James, Second Earl of Douglas

James Douglas was the eldest son and heir of William Douglas, 1st Earl of Douglas and Margaret, Countess of Mar. By the time his father had made over lands in Liddesdale to him in 1380, he had been knighted, being known as Sir James Douglas of Liddesdale.[2] Earlier his father had been in dispute with King Robert over the latter’s succession to King David II, but returned to royal favour by concluding a marriage contract between his son and the Princess Isabel, thus binding the Douglas family close to the throne.

In May 1384, the 1st Earl of Douglas died from a fever, and his son inherited. Around the same time a French embassy arrived in Scotland to negotiate a truce between the Franco-Scots Allies and England. While deliberations were taking place in Edinburgh, a further party of French knights arrived at Montrose. These adventurers led by Geoffroi de Charny, sent word to the court at Edinburgh, from Perth where they had marched to, in which they offered their services against the English. The new Earl of Douglas, and Sir David Lindsay mustered their men and joined forces with the French knights. They then led a raid into England where they ravaged lands belonging to the Percy Earl of Northumberland, and the Mowbray Earl of Nottingham. While this Chevauchée was happening, the Scots agreed to the tripartite truce on 7 July which was to last until May the following year. De Charny and his knights returned to France but promised to Douglas that they would return as soon as possible.

In 1385 when the truce expired, Douglas made war on the English. The French were as good as their word and had previously arrived at Leith with a contingent of Chivalry, armour and monies. The French under Jean de Vienne, Admiral of France joined forces with the Scots. Finding that the army of Richard II of England was numerically superior to the Franco-Scots, Douglas allowed the English to advance to Edinburgh, wisely refusing battle, the English army destroyed the Abbies of Melrose, Newbattle and Dryburgh, as well as burning the burgh of Haddington and the capital itself. Douglas contented himself with a destructive counter-raid on Carlisle and Durham, leading the French, and the men of Galloway, under his cousin Archibald the Grim. Disputes soon arose between the allies, and the French returned home at the end of the year.

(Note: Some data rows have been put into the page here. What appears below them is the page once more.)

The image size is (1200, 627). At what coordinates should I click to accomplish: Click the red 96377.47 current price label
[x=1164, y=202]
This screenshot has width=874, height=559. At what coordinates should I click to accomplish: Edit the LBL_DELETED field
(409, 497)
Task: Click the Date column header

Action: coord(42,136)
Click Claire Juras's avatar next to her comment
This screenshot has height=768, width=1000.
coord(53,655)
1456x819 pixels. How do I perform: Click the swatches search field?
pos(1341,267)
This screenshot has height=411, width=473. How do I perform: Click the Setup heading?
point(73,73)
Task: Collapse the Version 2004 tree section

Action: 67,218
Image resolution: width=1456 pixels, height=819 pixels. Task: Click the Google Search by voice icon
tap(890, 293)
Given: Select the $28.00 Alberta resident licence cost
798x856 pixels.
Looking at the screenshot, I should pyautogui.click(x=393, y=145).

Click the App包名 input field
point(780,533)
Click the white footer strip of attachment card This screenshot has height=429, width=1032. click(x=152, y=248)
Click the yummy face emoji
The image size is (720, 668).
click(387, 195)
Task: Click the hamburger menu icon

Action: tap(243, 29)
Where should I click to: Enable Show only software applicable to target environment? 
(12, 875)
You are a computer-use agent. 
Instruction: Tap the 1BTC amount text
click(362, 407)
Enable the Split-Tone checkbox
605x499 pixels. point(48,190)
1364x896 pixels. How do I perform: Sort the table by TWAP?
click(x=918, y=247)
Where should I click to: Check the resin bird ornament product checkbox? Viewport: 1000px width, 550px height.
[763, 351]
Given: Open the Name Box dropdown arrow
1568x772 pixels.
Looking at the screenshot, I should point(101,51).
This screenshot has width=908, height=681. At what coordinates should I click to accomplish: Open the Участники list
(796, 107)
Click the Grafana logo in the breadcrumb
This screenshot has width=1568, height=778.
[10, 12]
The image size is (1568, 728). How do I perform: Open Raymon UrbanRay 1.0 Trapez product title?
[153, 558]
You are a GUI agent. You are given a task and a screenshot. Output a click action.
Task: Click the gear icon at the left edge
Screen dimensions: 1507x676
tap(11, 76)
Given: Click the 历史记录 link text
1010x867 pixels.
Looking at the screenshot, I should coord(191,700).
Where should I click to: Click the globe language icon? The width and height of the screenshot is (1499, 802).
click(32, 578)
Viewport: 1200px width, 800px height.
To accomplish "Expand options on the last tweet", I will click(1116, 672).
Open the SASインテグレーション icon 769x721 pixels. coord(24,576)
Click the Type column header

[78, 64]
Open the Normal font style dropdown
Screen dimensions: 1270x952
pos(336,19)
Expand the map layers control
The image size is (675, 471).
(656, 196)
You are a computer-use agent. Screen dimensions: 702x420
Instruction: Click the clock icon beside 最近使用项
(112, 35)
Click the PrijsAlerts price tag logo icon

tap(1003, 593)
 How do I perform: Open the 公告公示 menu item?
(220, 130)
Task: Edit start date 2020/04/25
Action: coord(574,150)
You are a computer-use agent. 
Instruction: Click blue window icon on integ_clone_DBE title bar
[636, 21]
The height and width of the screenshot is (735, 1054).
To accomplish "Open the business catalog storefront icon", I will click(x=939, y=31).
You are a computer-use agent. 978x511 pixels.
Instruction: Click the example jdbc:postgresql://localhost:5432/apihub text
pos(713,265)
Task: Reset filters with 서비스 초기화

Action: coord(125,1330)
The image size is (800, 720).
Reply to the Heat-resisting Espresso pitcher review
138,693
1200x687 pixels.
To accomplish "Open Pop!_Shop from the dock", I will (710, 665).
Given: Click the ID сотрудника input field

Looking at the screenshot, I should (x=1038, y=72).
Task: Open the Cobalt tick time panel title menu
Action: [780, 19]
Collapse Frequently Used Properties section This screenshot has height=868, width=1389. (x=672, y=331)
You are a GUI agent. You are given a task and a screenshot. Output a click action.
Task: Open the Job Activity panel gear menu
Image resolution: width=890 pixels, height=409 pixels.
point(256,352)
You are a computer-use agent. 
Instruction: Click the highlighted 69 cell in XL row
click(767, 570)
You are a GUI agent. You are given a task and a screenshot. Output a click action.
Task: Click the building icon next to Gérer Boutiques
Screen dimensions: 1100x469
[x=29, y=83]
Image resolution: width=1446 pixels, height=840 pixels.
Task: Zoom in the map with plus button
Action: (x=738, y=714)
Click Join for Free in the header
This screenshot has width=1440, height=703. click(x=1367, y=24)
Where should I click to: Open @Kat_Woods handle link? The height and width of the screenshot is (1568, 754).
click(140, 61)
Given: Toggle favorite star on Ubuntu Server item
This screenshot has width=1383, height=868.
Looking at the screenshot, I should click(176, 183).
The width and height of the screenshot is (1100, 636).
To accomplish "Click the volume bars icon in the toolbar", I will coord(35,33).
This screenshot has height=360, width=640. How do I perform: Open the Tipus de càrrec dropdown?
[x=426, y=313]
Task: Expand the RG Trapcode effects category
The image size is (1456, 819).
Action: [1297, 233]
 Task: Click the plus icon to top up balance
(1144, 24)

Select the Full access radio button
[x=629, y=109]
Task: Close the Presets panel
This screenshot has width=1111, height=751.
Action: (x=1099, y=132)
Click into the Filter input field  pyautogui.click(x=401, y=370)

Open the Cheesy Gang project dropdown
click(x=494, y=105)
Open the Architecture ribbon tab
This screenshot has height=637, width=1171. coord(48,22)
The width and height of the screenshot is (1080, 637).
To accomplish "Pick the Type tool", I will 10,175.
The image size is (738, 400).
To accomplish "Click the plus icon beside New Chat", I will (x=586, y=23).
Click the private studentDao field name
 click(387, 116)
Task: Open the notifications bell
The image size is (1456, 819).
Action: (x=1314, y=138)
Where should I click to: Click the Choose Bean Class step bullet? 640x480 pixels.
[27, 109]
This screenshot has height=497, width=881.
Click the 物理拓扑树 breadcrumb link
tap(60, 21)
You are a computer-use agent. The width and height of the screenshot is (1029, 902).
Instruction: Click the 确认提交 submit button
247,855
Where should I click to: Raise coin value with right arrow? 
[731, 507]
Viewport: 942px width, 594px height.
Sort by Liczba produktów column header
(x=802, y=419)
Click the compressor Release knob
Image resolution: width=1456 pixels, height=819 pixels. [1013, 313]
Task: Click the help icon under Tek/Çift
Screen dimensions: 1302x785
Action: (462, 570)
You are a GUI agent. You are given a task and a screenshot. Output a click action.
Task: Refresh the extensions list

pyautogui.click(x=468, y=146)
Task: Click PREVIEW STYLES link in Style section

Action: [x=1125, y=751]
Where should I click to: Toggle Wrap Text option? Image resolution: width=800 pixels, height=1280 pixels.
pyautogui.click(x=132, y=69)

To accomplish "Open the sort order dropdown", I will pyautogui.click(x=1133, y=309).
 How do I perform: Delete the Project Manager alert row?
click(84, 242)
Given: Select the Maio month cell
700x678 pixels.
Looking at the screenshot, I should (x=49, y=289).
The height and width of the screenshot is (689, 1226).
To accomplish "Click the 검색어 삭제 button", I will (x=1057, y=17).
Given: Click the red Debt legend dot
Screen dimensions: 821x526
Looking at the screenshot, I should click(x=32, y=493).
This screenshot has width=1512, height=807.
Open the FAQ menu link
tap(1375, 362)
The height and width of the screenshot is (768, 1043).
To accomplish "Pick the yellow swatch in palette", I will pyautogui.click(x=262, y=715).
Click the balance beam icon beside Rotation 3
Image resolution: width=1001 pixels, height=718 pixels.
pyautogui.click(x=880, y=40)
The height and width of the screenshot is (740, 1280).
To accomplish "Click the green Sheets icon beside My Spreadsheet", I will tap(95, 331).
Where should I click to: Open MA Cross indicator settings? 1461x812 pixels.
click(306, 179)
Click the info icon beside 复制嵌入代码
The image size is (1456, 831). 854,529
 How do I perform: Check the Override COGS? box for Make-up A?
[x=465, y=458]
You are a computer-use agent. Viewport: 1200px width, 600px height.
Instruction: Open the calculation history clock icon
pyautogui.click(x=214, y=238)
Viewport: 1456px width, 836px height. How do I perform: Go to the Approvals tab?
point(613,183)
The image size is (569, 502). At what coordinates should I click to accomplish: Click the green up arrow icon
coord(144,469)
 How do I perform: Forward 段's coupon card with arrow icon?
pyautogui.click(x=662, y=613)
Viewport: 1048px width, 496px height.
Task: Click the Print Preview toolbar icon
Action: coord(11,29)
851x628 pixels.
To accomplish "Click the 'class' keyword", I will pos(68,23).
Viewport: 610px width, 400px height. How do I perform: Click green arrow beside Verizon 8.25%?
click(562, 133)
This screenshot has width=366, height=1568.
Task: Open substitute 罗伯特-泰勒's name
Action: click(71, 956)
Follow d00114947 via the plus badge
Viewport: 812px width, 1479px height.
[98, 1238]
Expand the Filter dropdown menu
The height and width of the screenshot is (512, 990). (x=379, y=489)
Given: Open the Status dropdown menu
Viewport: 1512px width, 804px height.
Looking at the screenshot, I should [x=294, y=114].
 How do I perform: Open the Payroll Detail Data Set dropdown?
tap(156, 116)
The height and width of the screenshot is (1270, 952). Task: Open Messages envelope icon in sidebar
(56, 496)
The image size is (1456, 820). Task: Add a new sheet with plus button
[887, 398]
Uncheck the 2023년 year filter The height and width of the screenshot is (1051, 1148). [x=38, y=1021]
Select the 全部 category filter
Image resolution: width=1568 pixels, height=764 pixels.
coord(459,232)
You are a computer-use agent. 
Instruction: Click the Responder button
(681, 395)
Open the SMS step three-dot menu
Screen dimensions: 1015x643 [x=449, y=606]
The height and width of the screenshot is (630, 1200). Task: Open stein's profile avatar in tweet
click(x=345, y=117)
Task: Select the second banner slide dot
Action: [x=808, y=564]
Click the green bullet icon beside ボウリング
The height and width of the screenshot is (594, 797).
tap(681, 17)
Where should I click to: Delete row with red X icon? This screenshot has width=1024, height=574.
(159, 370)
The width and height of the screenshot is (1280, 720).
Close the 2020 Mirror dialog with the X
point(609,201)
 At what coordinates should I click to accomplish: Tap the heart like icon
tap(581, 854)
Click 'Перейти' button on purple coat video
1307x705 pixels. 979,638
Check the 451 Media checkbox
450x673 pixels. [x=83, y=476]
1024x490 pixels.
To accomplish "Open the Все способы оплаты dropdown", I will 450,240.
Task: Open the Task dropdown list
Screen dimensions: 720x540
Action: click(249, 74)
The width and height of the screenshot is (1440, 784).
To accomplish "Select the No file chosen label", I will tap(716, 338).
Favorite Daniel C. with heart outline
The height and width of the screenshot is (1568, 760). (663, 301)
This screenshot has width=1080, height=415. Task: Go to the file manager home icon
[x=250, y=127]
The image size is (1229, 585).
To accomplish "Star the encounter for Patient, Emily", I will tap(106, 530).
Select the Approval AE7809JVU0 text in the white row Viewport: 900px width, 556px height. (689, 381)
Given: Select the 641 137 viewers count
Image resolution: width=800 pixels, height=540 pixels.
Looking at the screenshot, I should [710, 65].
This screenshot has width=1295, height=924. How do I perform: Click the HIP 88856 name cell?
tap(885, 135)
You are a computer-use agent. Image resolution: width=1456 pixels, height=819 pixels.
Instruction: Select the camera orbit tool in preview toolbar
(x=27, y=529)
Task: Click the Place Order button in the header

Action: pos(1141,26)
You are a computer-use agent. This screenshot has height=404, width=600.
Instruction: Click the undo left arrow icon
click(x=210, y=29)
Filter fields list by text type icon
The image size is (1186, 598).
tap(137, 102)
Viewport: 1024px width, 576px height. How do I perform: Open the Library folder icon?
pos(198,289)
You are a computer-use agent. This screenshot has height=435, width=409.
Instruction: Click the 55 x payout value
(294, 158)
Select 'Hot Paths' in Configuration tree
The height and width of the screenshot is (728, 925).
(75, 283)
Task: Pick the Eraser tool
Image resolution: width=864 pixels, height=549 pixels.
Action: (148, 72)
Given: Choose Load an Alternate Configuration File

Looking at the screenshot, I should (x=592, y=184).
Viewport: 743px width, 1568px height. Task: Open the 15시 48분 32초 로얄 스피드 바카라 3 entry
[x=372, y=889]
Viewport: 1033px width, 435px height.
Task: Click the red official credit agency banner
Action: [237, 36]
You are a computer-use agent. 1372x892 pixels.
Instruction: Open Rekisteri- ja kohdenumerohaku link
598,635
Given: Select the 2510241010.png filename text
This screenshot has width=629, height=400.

1386 saw squabbling between the Earl of Northumberland, and John Neville, 3rd Baron Neville de Raby over the wardenship of the Eastern March. Roger de Clifford, 5th Baron de Clifford, the warden of the Western March, was engaged to keep the peace between the rivals. While Clifford was away from his duties in the west, Douglas accompanied by the Earl of Fife led a force deep into Cumberland, and raided and burnt the town of Cockermouth.

Invasion of England
In 1388 Richard II had domestic troubles with his recalcitrant barons and was occupied far to the south, and the time seemed right for invasion to avenge the destruction of 1385.

The Scots, following an agreement made between the nobility at Aberdeen, mustered at Jedburgh in August, including the levies of the earls of Fife, March, Moray and those of Archibald the Grim. Upon finding from an English spy, that the English warden Percy was aware of the muster, and was planning a counter strike, the Scots command decided to split the army, with Fife leading the main body into Cumberland, while a smaller mounted force under Douglas was to go east and despoil Northumberland.

Douglas’ force entered England through Redesdale and proceeded south to Brancepeth laying waste to the countryside. From there the turned east to encircle Newcastle.

Newcastle was held by Northumberland’s sons, Sir Henry Percy, known as “Hotspur”, and his brother Sir Ralph Percy. Northumberland himself remained at Alnwick Castle, hoping to outflank Douglas should he attempt to return to Scotland.

The Scots, without the siege equipment to invest the Castle, encamped around it. The week that followed saw constant skirmishes and challenges to single combat between the two sides, that culminated when Douglas challenged Hotspur to a duel. In the ensuing joust Douglas successfully felled Hotspur and was able to capture his pennon. According to Froissart, Douglas announced that he would “carry [the pennon] to Scotland and hoist it on my tower, where it may be seen from afar”, to which Hotspur retorted “By God! You will never leave Northumberland alive with that.”

The following day the Scots struck camp and marched to Ponteland where they destroyed its castle, and then on to Otterburn just 30 miles from Newcastle, Douglas appeared to be tarrying to see whether Hotspur would react.

Douglas chose his encampment in a wood with an eye to protect his force from English archery. But on the evening of the 5 August, the Percies surprised the Scots and a bloody moonlit battle ensued. Douglas was mortally wounded during the fight, but because of the confusion of fighting in darkness this fact was not transmitted to his men who carried on the battle. Froissart gives account in detail of the various individuals wounded, captured or killed, but what is known is that the Scots won the encounter taking Hotspur and many others prisoner. Douglas’ body was found on the field the following day. The Scots, albeit saddened by the loss of their leader, were heartened enough by the victory, to frighten off English reinforcements led by Walter Skirlaw, the Bishop of Durham the following day.

Douglas’ body was then removed back across the Border and he was interred at Melrose Abbey.